§ Aim of the exercise: Copy every line of the data below word for word, leaving out the images.

..............................

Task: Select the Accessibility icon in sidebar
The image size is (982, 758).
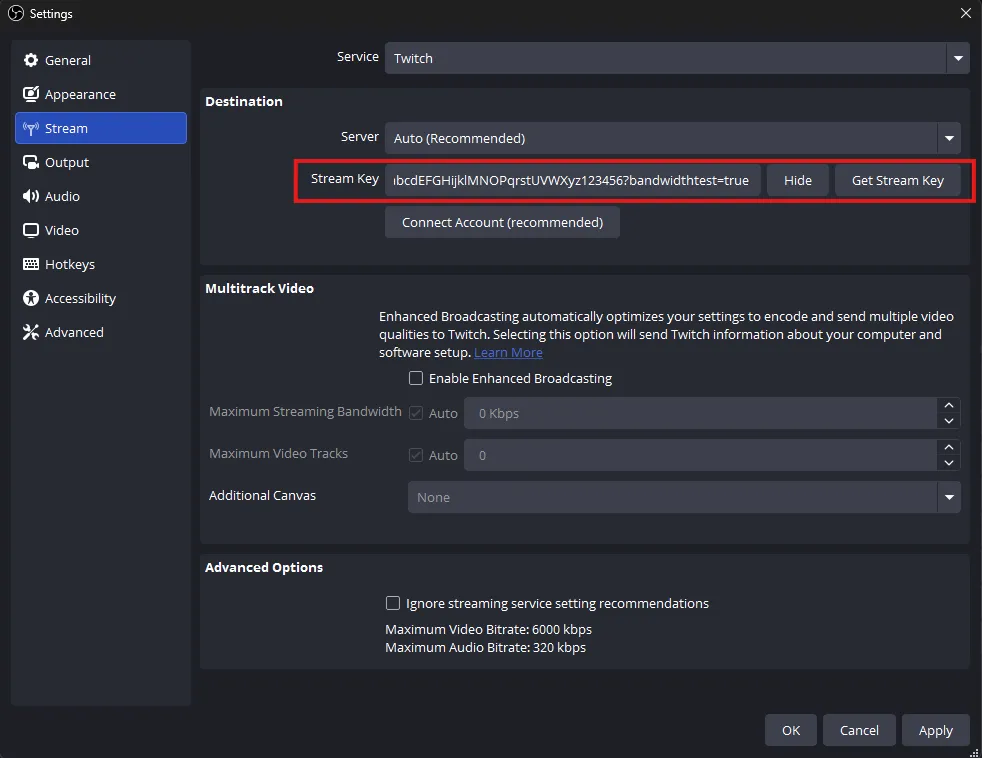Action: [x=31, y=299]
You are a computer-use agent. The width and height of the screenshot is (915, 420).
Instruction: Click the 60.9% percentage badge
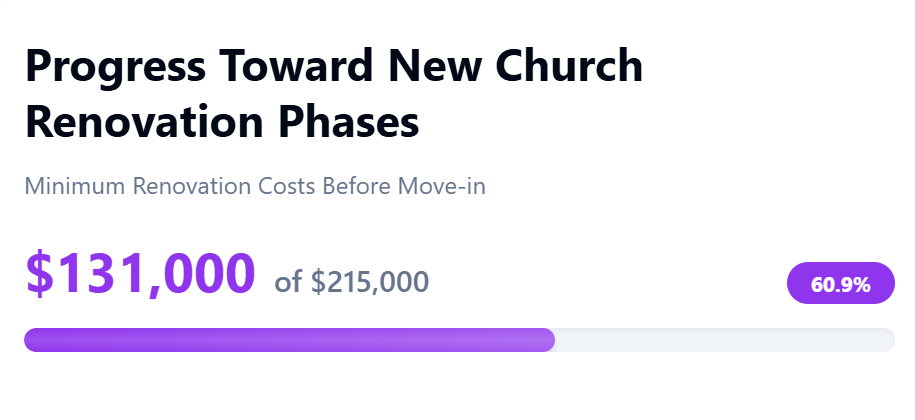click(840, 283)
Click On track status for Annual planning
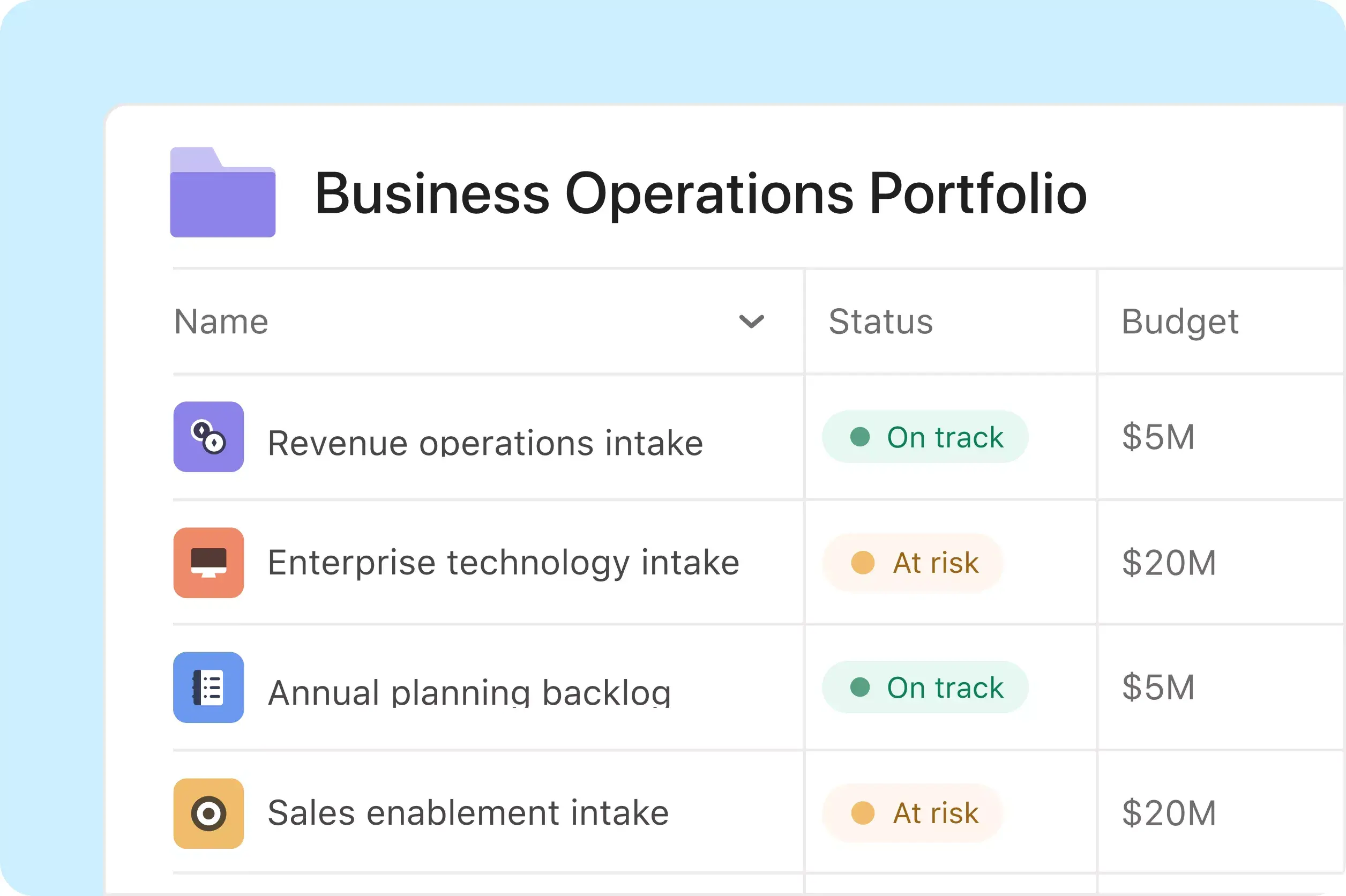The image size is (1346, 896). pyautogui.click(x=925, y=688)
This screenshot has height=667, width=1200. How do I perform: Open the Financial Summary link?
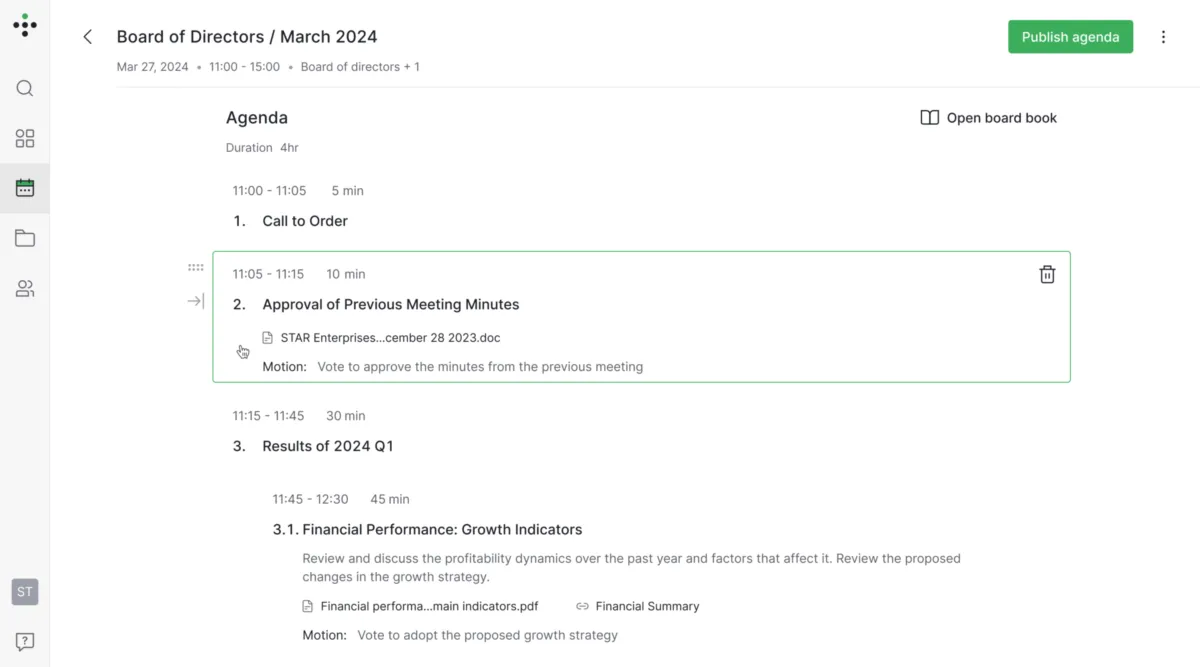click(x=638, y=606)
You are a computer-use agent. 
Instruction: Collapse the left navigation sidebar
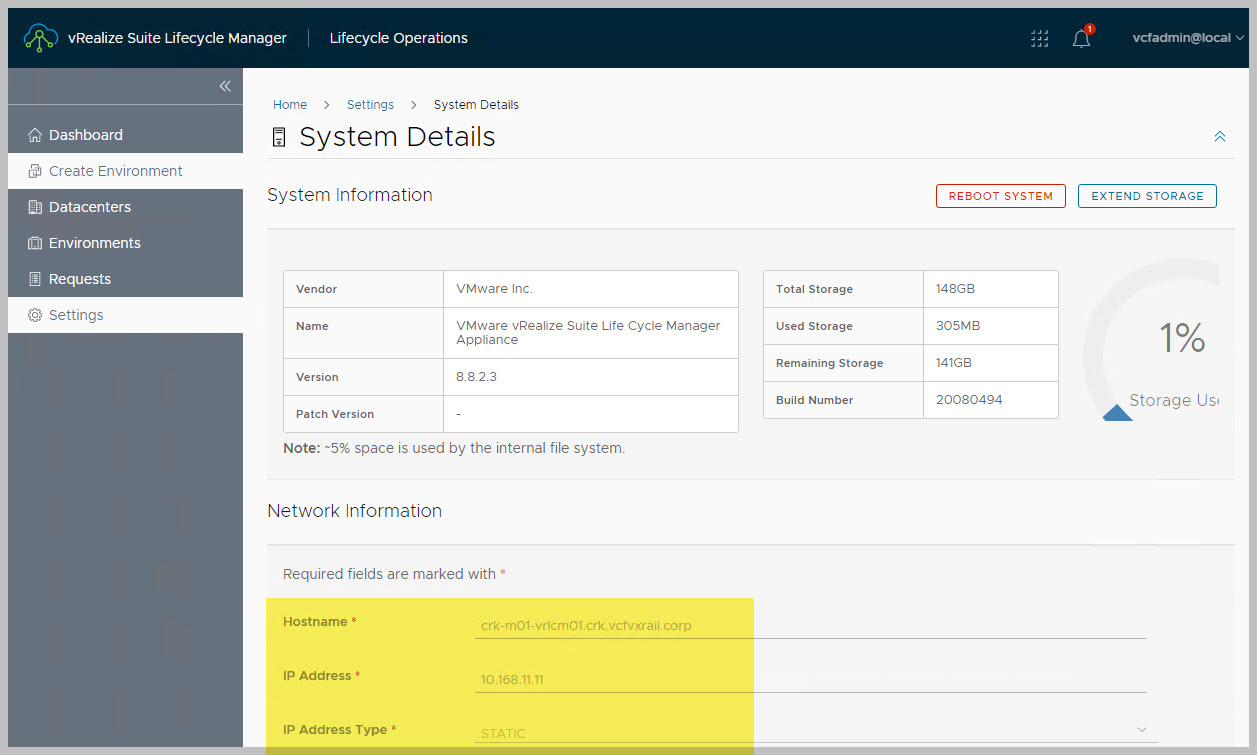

..............................

§ Exercise answer:
Task: Select the Accessibility icon in sidebar
The image size is (982, 758).
Action: [x=31, y=299]
You are a computer-use agent. The width and height of the screenshot is (915, 420).
Instruction: Click the 60.9% percentage badge
click(840, 283)
Click On track status for Annual planning
The image size is (1346, 896). pyautogui.click(x=925, y=688)
This screenshot has height=667, width=1200. How do I perform: Open the Financial Summary link?
click(x=638, y=606)
You are a computer-use agent. 
Instruction: Collapse the left navigation sidebar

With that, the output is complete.